Massachusetts ‘Food Rescue’ Recycles Discarded Produce, Distributes It To Charities

9 Jun

PRODUCE GROCERY STORE
Several Boston-area organizations are collecting food for the hungry that would have otherwise ended up in landfills. (Photo: Danny Johnston) | ASSOCIATED PRESS

At a time when so much perfectly edible food is wasted, more and more efforts are being made to address the issue — but the question remains of how to get “rescued” food that would have otherwise been discarded to the people who need it most.

That’s where a group like Food For Free, a Cambridge, Massachusetts-based nonprofit, steps in.

Through its food rescue program, the group collects unsold fresh food, like fruit and vegetables, and prepared foods and dairy products nearing their sell-by dates — items that otherwise would have wound up in a landfill — from a range of donors including grocery stores, farmers markets, universities and bakeries.

Food For Free then takes that food and distributes it to charities that serve the hungry, groups that sometimes are lacking in fresh food options. Some of the program’s biggest donors include area Whole Foods, Trader Joe’s and Costco stores, as well as the dining halls at Harvard and MIT.

The program, as reported by the Boston Globe, works in concert with new food waste regulations signed into law in Massachusetts last year, which forbid any institution or organization that dumps more than a ton of food waste per month from sending it to a landfill.

Tax breaks are also available for participating businesses, which helps Food For Free to make their case to potential donors, though the Globe noted that some groups — franchise owners and nonprofit universities — aren’t eligible for them.

“There’s an incentive [to donate] now, and particularly with universities and large institutions,” Food For Free executive director Sasha Purpura explained to Boston magazine earlier this year. “It’s helping to bring even more awareness to this issue, and hopefully with that ban, and with the awareness that comes up around it, more organizations will be interested in donating.”

The group has been at it for years, having been incorporated in 1983, and has had a tremendous impact. Last year, they distributed more than 1.5 million pounds of food to 110 charities in the Boston area, 1.3 million pounds of which they had diverted from a landfill, according to its website. Some of the rest of the food they distribute is grown through their own quarter-acre plot hosted by Lindentree Farm in Lincoln, about 12 miles northwest of Cambridge.

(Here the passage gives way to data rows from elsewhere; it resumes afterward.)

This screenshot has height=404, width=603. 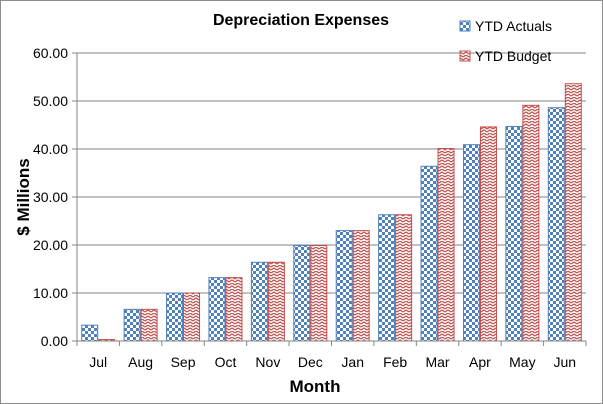 I want to click on bar-ytd-budget-nov, so click(x=276, y=302).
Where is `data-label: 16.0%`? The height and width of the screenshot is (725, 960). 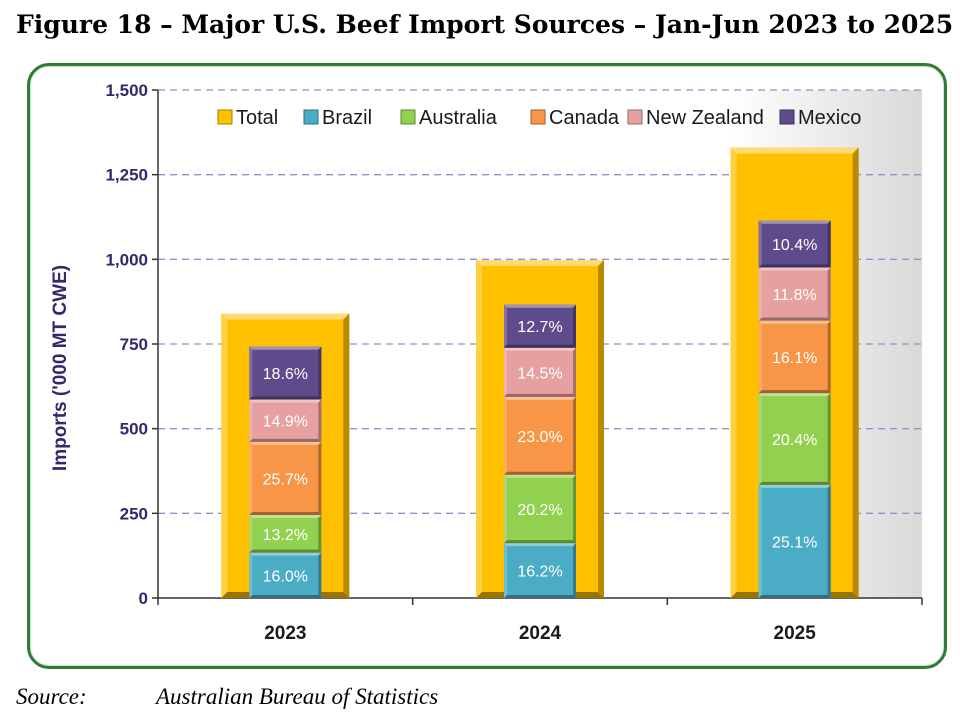 data-label: 16.0% is located at coordinates (286, 576).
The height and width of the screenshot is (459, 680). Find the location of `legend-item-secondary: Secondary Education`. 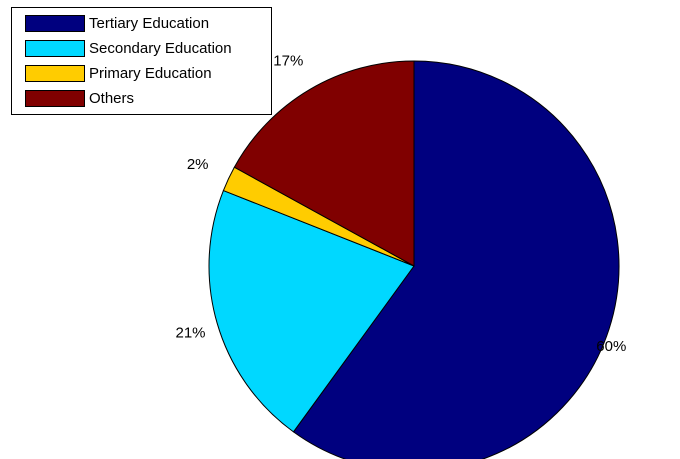

legend-item-secondary: Secondary Education is located at coordinates (128, 48).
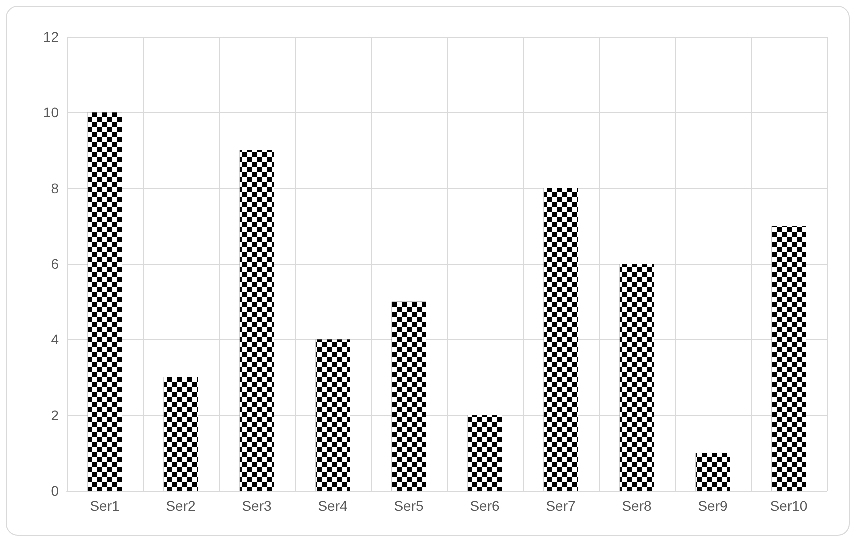 The width and height of the screenshot is (858, 544). What do you see at coordinates (105, 506) in the screenshot?
I see `x-tick-label: Ser1` at bounding box center [105, 506].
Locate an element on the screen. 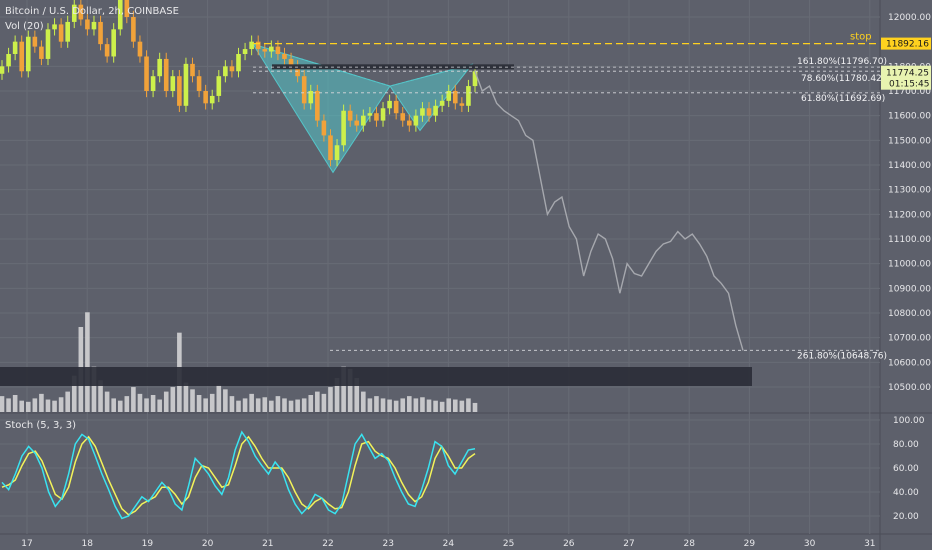  time-tick-label: 19 is located at coordinates (148, 544).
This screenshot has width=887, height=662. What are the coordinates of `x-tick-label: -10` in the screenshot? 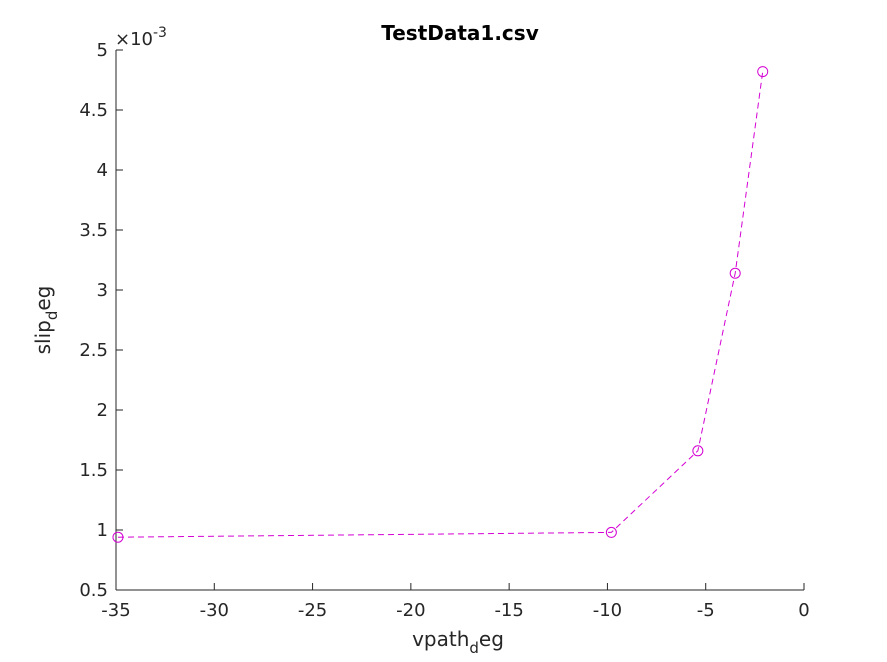 It's located at (608, 610).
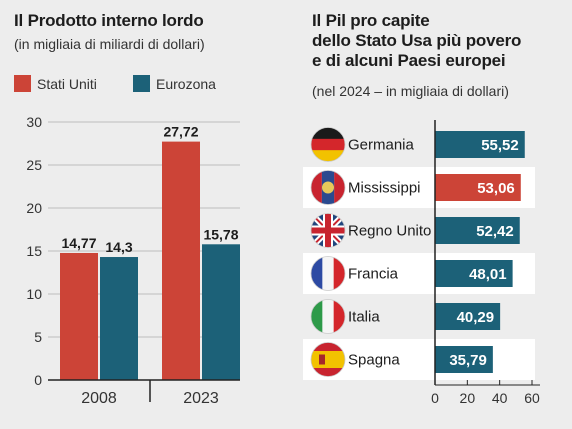 The width and height of the screenshot is (572, 429). What do you see at coordinates (409, 60) in the screenshot?
I see `gdp-per-capita-title-line-3: e di alcuni Paesi europei` at bounding box center [409, 60].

Food For Free is just one of several Boston-area efforts to reduce food waste and address hunger. Another group, Lovin’ Spoonfuls, picks up food and distributes it to community nonprofits that serve the hungry and also offers cooking, food storage and nutrition demonstrations and seminars.

In addition, a new nonprofit grocery store called Daily Table, stocked almost entirely with food donated from wholesalers or for-profit grocery stores, opened its doors in Boston’s Dorchester neighborhood last week. The store was founded by Doug Rauch, the former president of Trader Joe’s.

A number of other state and city governments have stepped up to address food waste in recent years. Connecticut was the first state to do so with a food waste landfill ban in 2011, and Vermont followed suit in 2012. At the city level, Seattle (along with Vancover, British Columbia, in Canada) instituted a ban on throwing away food in the trash in an effort to encourage more composting and recycling.